私は普段、金融教育としての講座・セミナー、記事や書籍の執筆を行っています。
それと同時に、お金と人の幸せについても、時々考えています。
今回は、金融経済学での無差別曲線とは何か? からヒトとお金の関係について考察してみたいと思います。
投資家の無差別曲線とは?
ノーベル経済学賞もりもりの現代ポートフォリオ理論では、効率の良いポートフォリオを見つける際に、無差別曲線について考えます。
無差別曲線とは、その曲線状であれば、リスクとリターンの数値は異なっても、投資家の期待効用が等しくなる、という曲線です。
無差別と言うと、堅苦しいですが、これはその曲線状であれば、どこでも同じでっせ、お客さん! という意味での無差別=どこでも、なのです。

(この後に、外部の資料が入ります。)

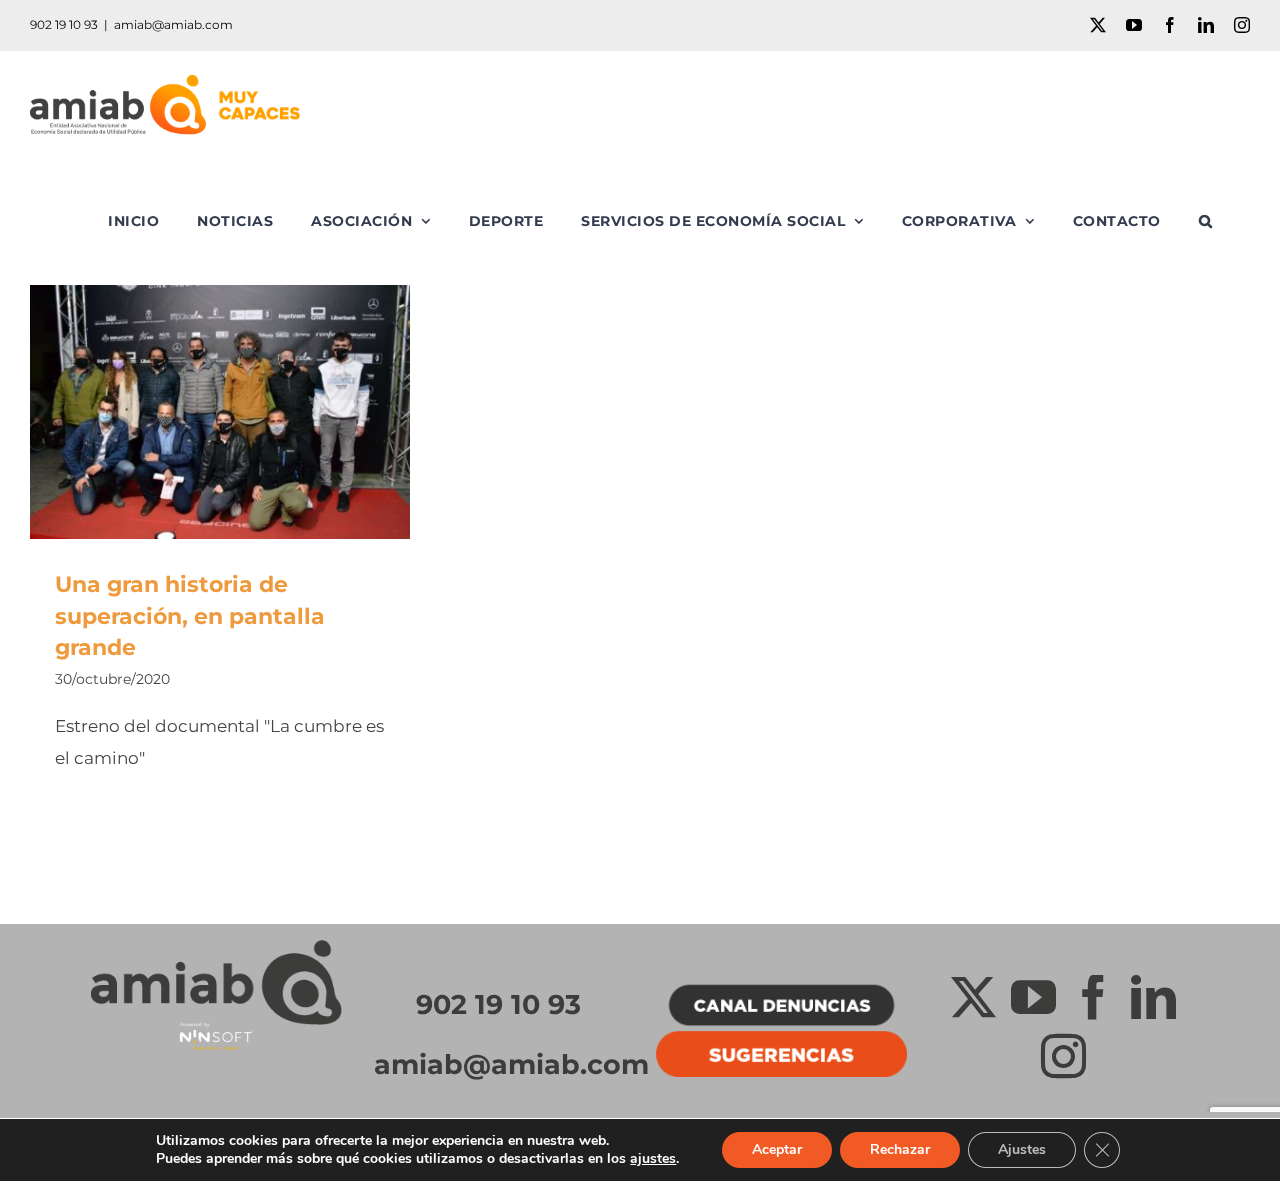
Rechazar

大変に乱暴に言いかえれば、「その線上のポートフォリオなら、どこでも同じ満足度曲線」ともいえるかもしれません。
無差別曲線は、山の等高線と同じ
頭の中で想像してほしいのですが、縦にリターン、横にリスクをとったグラフがあるとします。
このグラフを四角い画面としますと、
最も投資家の効用が高いのは、どこでしょうか。
正解は左上です。
すなわち、期待リターンが最大で、リスクが最小の部分です。
つまり、左上になるほど、投資家の効用が高い。
反対に、最も投資家の効用が低いのはどこでしょうか。
正解は右下です。
右下は、期待リターンが最低で、リスクが最大だからです。
つまり、右下になるほど、投資家の効用が低い。効率が悪い。
そして、無差別曲線は、左上から山の等高線のように、降りていきます。広がっていくイメージですね。
何本も設定することができます。
そして、その現実のポートフォリオと照らし合わせて、無差別曲線が最初に遭遇する点こそが、効率の良い最適(リスク資産における)ポートフォリオだと考えられています。
だから、投資をする際は、このポートフォリオを選択すればよいよね。
というのが、現代ポートフォリオ理論の一つの回答ですね。
個人の幸せとお金の関係に無差別曲線を引いて見ると、一番幸せな状態が見えてくる?
ちなみにこの無差別曲線は、人によって異なっています。
そして肉眼で確認することができません。
理論上の曲線なのですね。
まあ、それは置いといて。
では、資産額と幸せについても、無差別曲線を当てはめるとどうなるのでしょうか。
もしこれで正解ががわかれば、人が一番幸せになれる資産額がわかるかもしれません。
ちなみにアメリカの大学の研究では、多くの人にとっては、年収700万円程度だといわれています。
今度は縦軸に、効用(幸福度)を取ります。
横軸に、資産額を取ります。
通常、人の効用は、凹関数ではないか、とここではします。例外はあります。
プロスペクト理論のようなカーブですね。
凹関数というのは、山なりなカーブです。
なぜか?
それは人には限界効用の逓減があるから、です。
お金の場合、あればあるほど、正比例して幸せにはなっていきません。
一杯目のビールが美味しいが、おいしいのはせいぜい数杯程度、何百杯も飲めば、多くの人は、「もういらない」となり、ビールから満足度(効用)を得られないのと同じような理屈です。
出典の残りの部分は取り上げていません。